Ana koya tecavüz yok yani. Peki, orası şu anda nasıl kullanılıyor?

“ Sere serpe kayıklar, jet şeyler falan…”

Daha başka?

“Arada bir otomobilimizi park ediyoruz. Yazın çay masaları kuruyoruz. Bazıları yüzme mevsiminde kimseye zarar vermeden “ufacık” çadırlar kuruyor. Eğer yer kalırsa kumda top oynuyoruz.”

Özel mülk gibi yani… İş anlaşıldı… Yaz kızım.

………    …………   …………   …….

Bir profesör konusunu kürsüde ilkokul çocuğu gibi anlatırsa “in lan aşağı” dersiniz. Eğer serde kibarlığınız varsa “ya sabır” çekerek anlatımın sonunu zor getirirsiniz.

Yalıkahvesi konusunda CHP kendinden beklenmeyecek kadar “en hafif tabirle” acemice davrandı. Bu işi Mustafa Adıgüzel’e yıktı. İlçe teşkilatı da “figüranlık” yaptı. Aslında konu bizatihi ilçe yönetiminin sorumluluğunda idi.

Zaten (zannımızca) Adıgüzel hazır gelmişken “tam benlik” deyip üzerine atladı. Şovunu da yaptı, çekip gitti. Muhtemel ne yaptığını ne söylediğini bile unutmuştur. Onun için “vakayı normalden.”

Halbuki CHP konuya daha ciddi ve bilimsel yaklaşmalıydı.

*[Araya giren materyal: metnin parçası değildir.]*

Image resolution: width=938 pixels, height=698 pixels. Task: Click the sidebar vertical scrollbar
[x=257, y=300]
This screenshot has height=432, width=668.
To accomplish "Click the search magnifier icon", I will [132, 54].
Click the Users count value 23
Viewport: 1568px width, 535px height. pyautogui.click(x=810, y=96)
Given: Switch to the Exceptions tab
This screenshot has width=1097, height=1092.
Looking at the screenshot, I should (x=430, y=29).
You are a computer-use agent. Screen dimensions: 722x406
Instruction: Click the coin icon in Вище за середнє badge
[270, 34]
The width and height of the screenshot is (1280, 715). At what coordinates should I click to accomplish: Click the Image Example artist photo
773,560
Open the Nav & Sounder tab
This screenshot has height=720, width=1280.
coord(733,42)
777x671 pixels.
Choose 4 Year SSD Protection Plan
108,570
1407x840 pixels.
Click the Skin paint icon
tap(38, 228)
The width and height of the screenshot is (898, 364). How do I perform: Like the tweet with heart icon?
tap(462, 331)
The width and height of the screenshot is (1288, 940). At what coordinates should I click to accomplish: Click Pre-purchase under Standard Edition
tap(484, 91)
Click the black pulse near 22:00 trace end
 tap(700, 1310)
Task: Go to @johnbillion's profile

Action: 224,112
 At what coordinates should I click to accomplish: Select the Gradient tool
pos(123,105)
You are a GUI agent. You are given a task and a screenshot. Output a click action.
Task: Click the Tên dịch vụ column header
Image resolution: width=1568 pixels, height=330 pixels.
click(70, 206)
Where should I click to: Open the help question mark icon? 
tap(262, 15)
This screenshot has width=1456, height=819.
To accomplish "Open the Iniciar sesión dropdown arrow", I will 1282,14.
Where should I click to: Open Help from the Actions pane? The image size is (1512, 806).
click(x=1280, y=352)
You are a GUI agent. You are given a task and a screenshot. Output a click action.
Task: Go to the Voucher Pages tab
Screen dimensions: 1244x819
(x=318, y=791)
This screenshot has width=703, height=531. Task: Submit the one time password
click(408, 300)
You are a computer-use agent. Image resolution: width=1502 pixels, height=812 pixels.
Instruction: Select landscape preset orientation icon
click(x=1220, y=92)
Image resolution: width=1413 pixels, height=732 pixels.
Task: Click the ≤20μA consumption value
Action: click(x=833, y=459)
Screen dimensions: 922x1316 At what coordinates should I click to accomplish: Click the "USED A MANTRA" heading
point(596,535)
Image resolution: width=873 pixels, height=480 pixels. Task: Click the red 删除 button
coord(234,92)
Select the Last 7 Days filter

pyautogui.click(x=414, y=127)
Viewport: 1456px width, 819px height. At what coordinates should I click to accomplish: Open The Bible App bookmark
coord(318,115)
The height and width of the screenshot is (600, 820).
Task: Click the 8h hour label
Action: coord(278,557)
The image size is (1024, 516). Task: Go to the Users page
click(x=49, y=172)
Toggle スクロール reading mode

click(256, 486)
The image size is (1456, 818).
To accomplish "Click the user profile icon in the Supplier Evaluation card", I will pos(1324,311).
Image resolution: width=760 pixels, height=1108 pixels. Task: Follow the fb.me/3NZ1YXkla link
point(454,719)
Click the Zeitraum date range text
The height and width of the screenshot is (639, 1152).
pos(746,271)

Ne yapması gerektiğini, hangi yöntemi izlemesi gerektiğini burada anlatacak değilim. Şunu söylemekle yetineceğim. Türkiye’de olduğu gibi umduğum ve tasavvur ettiğim ama hayal kırıklığı yaşadığım bu CHP, çağdaş olabilmesi için daha kırk fırın ekmek yemesi lazım geldiği ayan beyan ortada.

Hazır yeri gelmişken,

Ben belediyenin gezinti yolunu Yüzüncüyıl’ın deniz tarafından Çamlığı geçip Batıpark’a kadar götürmesini arzularım.

Son olarak mimarca,

Yüzüncüyıl’dan sonra Çamlığa kadar denize nazır “balaca seyir terasları” yapılırsa fena olmaz hani…

 

 

 

 

 

 

 

  

 

 

 

 

 

 

 

 

  

 

 

 

Hiç yorum yok:

UÇUK KAÇIK BİR YAZI

  Televizyonlar henüz siyah beyazken ve çanak antenlerimiz yokken, bazen televizyonlarımıza (özellikle) Sovyet yayınları karışırdı. Mesela t...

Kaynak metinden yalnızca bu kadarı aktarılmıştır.